Efficient surrogate model based probabilistic analysis of helical soil nailed wall under seismic conditions

Abstract

This study demonstrates an efficient and precise surrogate model to probabilistically analyze the helical soil nailed walls (HSNWs) under seismic conditions. The modified pseudo-dynamic (MPD) approach is employed which produces realistic results in comparison to its former counterparts. The unit weight (γ), internal friction angle of soil (ϕ), and shear wave velocity (Vs ) are chosen as random variables. The influence of the normalized frequency, damping ratio, and size of the helix on the reliability of HSNW is presented in detail. The plots reveal that the proposed surrogate model is an accurate method with the value of coefficient of determination (R2 ) as 0.99 for the present study.
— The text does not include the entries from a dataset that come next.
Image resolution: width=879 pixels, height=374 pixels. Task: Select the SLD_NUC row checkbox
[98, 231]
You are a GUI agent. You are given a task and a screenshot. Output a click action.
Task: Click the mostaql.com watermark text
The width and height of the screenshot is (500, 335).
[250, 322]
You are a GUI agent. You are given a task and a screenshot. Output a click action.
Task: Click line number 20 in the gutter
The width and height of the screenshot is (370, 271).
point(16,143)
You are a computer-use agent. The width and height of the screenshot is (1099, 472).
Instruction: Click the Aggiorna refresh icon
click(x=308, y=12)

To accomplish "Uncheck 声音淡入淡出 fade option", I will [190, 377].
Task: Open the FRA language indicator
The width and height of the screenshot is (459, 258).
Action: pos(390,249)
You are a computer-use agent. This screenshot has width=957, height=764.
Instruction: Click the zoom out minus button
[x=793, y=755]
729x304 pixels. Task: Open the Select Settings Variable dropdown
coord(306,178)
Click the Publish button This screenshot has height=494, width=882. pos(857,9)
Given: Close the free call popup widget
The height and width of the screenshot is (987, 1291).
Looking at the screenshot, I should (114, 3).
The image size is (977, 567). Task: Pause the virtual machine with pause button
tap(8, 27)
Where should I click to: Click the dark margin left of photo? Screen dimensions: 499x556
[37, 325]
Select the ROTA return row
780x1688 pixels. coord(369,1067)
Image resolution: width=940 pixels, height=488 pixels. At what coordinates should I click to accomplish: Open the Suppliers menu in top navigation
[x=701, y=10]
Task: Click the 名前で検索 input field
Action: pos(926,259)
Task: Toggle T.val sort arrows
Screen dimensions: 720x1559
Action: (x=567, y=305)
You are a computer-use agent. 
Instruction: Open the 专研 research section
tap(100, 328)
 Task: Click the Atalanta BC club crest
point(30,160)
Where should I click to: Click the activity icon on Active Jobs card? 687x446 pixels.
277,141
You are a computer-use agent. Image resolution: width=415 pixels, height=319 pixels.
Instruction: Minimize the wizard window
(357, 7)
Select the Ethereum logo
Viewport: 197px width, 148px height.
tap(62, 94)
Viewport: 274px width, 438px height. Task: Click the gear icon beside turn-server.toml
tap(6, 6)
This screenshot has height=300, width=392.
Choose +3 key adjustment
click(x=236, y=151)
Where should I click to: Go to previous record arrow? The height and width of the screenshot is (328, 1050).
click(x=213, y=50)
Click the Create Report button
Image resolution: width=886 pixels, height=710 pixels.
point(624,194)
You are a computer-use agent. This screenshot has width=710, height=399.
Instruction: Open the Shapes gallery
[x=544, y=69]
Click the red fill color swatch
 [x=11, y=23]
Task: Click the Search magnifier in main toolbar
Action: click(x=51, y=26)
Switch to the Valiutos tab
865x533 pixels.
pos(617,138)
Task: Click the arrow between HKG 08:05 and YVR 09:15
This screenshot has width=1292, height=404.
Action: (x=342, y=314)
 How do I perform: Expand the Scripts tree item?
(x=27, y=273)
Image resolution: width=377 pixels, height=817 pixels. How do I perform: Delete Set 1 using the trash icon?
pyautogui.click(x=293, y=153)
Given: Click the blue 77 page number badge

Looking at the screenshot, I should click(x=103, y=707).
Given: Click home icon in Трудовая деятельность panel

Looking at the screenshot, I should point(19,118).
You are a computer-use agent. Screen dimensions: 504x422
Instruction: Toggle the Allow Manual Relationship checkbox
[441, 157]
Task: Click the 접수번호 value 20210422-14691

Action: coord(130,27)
In addition to it, it is 99 times more efficient when compared to the direct Monte-Carlo Simulation (MCS) (50000 iterations). For the same input parameters, the minimum number of helical nails required for a safe reinforced wall are less than the grouted and the driven ones, given their larger pull-out capacity. Moreover, the required number of helical soil nails (HSNs) computed from probabilistic analysis are 42.85% more than the deterministic one for a given set of input parameters which lay a strong base for performing the probabilistic analysis for a precise measure of stability.